#### [Exercices]
A. Reproduisez le récit d'Arthur et du Vieux de « Ils avaient fait » à « ils étaient sortis. ».
B. Pour chacun des énoncés suivants, indiquez par oui ou par non s'il concorde avec le récit d'Arthur et du Vieux, en citant les mots qui tranchent : (i) il avait plu toute la journée ; (ii) Arthur et le Vieux avaient écouté Serge Gainsbourg ; (iii) le Vieux cherchait des champignons dans l'herbe.

#### [Passage cité]

──────

Dernière image de l'année
(Vaucresson, 7h 50)
Nuages rouges
et la lune devant
pour la nouvelle année
Arthur et le Vieux
Les poèmes dans les nuages
(Travaillan, Vaucluse, 27 décembre, 17h)
Il avait plu toute la journée.
Arthur et le Vieux avaient regardé la pluie faire des trous dans les flaques en écoutant Serge Gainsbourg.
Ils avaient regardé dans la cheminée les flammes changer de couleurs.
Ils avaient fait des trucs et des machins, avec des clous, des cailloux, du bois, et de la peinture.
Aussi, ils étaient restés longtemps sans rien faire.
Enfin, presque, puisque chacun regardait comment l’autre s’y prenait pour ne rien faire.
En fin d’après-midi la pluie avait cessé. Quelques nappes de brume se posaient ici et là, sur les vignes et sur les champs.
Aussitôt ils étaient sortis.
Au bout du champ, derrière la maison, dans le flou du brouillard, Arthur avait vu le Vieux fouiller l’herbe de son bâton.
-Qu’est-ce que tu cherches?
-Des mots. Tu vois Arthur, là, c’est le mot humide, et là cheval et là, entre les feuilles mortes, le mot emprunte. Partout dans le monde des gens pensent, rêvent, souvent quand ils ne font rien, ou croient ne rien faire. Leurs pensées, leurs rêvent, s’échappent, montent dans les nuages qui passent, et les nuages s’en vont, parfois à l’autre bout du monde. Quand un nuage atterrit, les pensées et les rêves se déposent. On trouve les mots entre les pierres, les herbes et les racines. Quand on les ramasse, ça fait des poèmes.

──────

#### [Extrait de données]
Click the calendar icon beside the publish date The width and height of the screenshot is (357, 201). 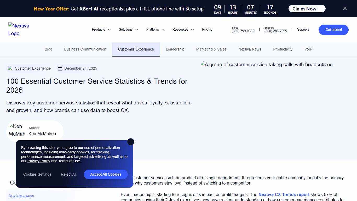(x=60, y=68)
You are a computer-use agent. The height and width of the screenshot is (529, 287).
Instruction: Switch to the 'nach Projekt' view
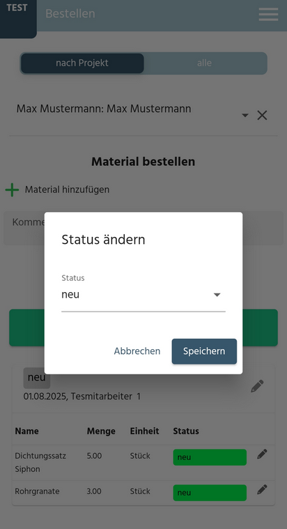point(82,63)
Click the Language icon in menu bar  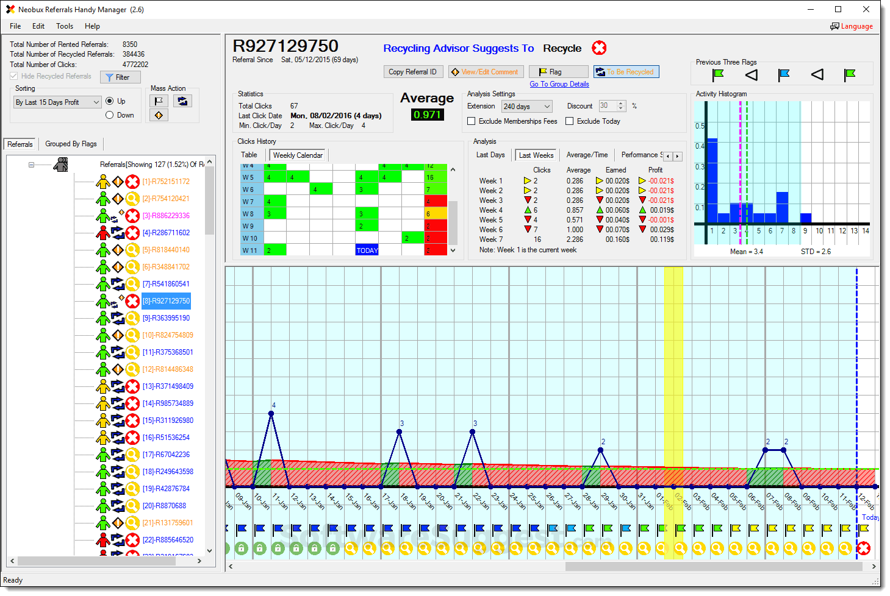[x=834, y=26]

──────

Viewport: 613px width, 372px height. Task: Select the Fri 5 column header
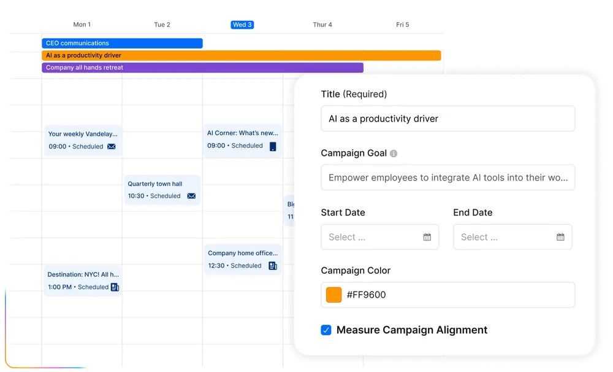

──────

#### [Problèmes résolus]
A.
Ils avaient fait des trucs et des machins, avec des clous, des cailloux, du bois, et de la peinture.
Aussi, ils étaient restés longtemps sans rien faire.
Enfin, presque, puisque chacun regardait comment l’autre s’y prenait pour ne rien faire.
En fin d’après-midi la pluie avait cessé. Quelques nappes de brume se posaient ici et là, sur les vignes et sur les champs.
Aussitôt ils étaient sortis.

B.
(i) Oui : « Il avait plu toute la journée. »
(ii) Oui : « Arthur et le Vieux avaient regardé la pluie faire des trous dans les flaques en écoutant Serge Gainsbourg. »
(iii) Non : « -Des mots. »